Pakt: sezon 1 – recenzja
Sześcioodcinkowy Pakt to serial, w którym tajemnice z przeszłości zmieniają życie wszystkich bohaterów raz na zawsze.
Sześcioodcinkowy Pakt to serial, w którym tajemnice z przeszłości zmieniają życie wszystkich bohaterów raz na zawsze.
Głównym bohaterem serialu jest Piotr, dziennikarz śledczy będący na tropie wielkiego skandalu. Sprawa jest tym bardziej interesująca, że dotyczy jego brata. Piotr jest jednak tym całkowicie niewzruszony – to człowiek, którego nie są w stanie powstrzymać nawet więzy rodzinne. Jest sprawiedliwy, uczciwy i ani w pracy, ani w życiu nie idzie na żadne ustępstwa. Zaczyna się od brata biznesmena, ale szybko okazuje się, że śledztwo zaczyna zataczać coraz szersze kręgi, a na jaw wychodzą długo skrywane tajemnice. Na światło dzienne wychodzą informacje, które mogą zaszkodzić możnym i wpływowym, a Piotr i wszyscy, którzy mu pomagają, zaczynają być w niebezpieczeństwie.

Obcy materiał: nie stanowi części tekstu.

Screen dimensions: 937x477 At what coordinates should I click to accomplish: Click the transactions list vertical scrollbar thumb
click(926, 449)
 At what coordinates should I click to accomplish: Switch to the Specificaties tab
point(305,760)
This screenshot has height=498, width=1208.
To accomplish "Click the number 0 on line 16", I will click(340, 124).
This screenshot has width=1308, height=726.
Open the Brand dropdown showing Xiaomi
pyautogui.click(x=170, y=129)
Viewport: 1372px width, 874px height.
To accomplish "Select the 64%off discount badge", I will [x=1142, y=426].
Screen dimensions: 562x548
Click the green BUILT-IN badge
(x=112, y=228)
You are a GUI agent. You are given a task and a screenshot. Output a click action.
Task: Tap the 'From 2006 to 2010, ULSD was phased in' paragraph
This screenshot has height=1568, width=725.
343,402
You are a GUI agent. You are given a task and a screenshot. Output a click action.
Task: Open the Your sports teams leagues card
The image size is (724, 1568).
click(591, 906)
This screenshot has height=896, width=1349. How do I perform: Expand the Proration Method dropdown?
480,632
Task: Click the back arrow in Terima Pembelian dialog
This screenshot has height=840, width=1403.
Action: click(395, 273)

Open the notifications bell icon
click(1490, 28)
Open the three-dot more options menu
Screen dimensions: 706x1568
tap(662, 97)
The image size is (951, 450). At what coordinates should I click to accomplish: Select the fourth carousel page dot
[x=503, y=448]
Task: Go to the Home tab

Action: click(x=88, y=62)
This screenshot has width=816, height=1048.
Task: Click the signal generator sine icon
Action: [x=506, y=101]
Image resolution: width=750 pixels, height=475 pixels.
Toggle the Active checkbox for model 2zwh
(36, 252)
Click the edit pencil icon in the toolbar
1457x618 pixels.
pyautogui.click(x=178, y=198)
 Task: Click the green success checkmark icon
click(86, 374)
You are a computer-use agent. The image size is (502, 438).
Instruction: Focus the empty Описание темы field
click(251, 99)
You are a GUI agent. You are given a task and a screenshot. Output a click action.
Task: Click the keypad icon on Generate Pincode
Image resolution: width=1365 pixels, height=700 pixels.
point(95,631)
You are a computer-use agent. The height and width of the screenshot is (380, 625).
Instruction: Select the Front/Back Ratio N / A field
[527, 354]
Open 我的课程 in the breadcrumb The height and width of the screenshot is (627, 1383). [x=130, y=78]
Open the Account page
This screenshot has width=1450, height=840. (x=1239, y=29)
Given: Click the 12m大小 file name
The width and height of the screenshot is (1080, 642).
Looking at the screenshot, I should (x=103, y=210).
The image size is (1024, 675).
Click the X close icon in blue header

Na tle polskich produkcji Pakt jest wyjątkowy pod względem klimatu. Rzadko kiedy mamy okazję oglądać seriale potrafiące przez cały czas trwania utrzymać stylistykę, którą narzuciły sobie w pierwszym (często w takich przypadkach najlepszym) odcinku. Tutaj zaś się udało – z odcinka na odcinek jest coraz bardziej mrocznie, atmosfera gęstnieje, nie brakuje napięcia i momentów, w których wstrzymuje się oddech. Rewelacyjnie dobrana została ścieżka dźwiękowa, która potęguje pozytywne wrażenie. Pakt ma charyzmę, ma swój styl i na pewno nie można go nazwać nijakim, nawet jeśli nie zachwyca.
Bo niestety nie zachwyca tak, jak bym chciała. To produkcja solidna, zbudowana na porządnych podwalinach i z bardzo pomysłowym konceptem wyjściowym, ale niestety jej potencjał nie został w pełni wykorzystany. Najbardziej żal odniesień biblijnych, które ten serial wyróżniały już od pilotowego odcinka. Obserwowałam zastosowanie tych metafor z zainteresowaniem, ale koniec końców okazało się, że ich użycie nie zostało do końca przemyślane. Zabrakło puenty, która by uzasadniła ten zabieg. Bez niej wygląda on jedynie jak sztuczne udziwnienie.
Intryga, sukcesywnie budowana od pierwszej minuty, jest na tyle interesująca, że wszystkie sześć odcinków ogląda się bardzo szybko. Problem jest natomiast taki, że tempo wciąż spada. Owszem, w każdym odcinku jest jeden czy dwa momenty, gdy napięcie wywindowane zostaje do maksimum, ale to wciąż tylko pojedyncze elementy całości. Dlatego też, choć chce się poznać rozwiązanie tej historii, to jednak z coraz mniejszym entuzjazmem. Jego największy spadek przychodzi w finale, który jest ogromnym, ogromnym rozczarowaniem. Bardzo szkoda, że tak dobry pomysł zwyczajnie się zmarnował.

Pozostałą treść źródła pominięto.